■ Problem details
Search the records for the word "computer" and copy every line in which it occurs.

■ Data supplied
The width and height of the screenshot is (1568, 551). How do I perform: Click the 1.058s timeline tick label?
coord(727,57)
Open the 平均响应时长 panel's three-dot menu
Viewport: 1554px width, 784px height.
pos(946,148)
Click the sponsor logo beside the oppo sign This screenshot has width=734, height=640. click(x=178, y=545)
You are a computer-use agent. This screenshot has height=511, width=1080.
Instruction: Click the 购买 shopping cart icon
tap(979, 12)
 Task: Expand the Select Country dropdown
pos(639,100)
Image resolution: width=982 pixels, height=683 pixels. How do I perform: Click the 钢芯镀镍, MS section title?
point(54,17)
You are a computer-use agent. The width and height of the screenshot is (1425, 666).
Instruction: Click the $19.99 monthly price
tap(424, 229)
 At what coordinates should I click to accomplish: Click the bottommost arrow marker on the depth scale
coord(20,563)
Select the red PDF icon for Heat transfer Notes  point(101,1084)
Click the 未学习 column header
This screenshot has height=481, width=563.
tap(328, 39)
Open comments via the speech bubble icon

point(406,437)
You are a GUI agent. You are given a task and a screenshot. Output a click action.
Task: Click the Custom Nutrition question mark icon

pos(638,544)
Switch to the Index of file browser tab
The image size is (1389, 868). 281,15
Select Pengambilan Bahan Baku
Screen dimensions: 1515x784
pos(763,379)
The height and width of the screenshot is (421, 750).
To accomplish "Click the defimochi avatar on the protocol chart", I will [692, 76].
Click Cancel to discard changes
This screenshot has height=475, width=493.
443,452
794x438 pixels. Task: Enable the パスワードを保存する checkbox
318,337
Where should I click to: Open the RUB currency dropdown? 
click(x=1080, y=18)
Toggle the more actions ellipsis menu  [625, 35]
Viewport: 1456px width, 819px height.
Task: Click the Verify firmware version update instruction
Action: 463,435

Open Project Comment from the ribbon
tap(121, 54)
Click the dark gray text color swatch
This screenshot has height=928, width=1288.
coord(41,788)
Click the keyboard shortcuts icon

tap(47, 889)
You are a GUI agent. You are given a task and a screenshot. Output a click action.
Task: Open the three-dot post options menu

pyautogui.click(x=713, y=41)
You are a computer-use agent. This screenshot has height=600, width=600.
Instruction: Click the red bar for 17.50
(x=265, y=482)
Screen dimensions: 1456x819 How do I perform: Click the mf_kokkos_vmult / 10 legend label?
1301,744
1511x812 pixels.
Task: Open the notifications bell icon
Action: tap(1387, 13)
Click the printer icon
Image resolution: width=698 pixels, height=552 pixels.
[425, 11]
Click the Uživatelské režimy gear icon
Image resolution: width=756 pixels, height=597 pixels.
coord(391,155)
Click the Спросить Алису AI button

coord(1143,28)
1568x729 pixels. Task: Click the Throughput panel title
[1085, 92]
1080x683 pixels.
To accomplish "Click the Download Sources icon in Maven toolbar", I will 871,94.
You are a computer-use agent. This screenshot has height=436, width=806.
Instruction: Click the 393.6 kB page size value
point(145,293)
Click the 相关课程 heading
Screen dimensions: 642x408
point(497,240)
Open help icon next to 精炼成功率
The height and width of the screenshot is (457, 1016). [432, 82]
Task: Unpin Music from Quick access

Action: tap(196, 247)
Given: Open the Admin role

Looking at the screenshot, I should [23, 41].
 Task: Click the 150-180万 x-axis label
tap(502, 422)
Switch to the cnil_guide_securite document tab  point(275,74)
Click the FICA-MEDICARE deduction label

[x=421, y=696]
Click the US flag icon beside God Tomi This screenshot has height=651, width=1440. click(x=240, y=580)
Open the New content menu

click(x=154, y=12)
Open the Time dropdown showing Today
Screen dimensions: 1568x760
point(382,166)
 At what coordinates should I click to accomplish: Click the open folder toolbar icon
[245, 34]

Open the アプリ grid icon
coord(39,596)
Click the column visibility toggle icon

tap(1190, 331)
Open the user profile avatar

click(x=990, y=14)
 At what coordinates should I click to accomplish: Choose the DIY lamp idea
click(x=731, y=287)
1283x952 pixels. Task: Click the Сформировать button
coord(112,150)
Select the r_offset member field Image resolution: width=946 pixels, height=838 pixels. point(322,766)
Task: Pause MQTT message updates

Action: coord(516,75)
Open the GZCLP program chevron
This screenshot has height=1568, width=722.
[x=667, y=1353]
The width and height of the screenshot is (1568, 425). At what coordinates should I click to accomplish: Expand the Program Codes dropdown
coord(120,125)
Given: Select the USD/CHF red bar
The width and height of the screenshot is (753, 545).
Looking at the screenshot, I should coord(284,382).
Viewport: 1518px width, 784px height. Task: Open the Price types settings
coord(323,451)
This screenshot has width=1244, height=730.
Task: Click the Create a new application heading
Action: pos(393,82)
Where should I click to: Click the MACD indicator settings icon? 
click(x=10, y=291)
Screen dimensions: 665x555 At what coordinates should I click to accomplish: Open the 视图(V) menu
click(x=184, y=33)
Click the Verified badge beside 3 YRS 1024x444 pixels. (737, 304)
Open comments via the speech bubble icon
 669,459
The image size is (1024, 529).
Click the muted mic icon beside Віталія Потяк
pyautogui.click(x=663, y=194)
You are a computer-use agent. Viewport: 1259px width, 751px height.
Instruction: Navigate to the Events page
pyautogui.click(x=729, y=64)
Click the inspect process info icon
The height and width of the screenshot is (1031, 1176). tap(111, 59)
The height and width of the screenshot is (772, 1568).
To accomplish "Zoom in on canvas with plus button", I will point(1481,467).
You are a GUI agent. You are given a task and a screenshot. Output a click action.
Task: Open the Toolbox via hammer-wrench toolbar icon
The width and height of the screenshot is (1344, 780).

■ Solution for this exercise
You are a computer-use agent. This screenshot has height=511, width=1080.
You are a computer-use agent. The width and height of the screenshot is (1425, 666).
You are a computer-use agent. This screenshot has height=600, width=600.
You are a computer-use agent. This screenshot has height=436, width=806.
You are a computer-use agent. Viewport: 1259px width, 751px height.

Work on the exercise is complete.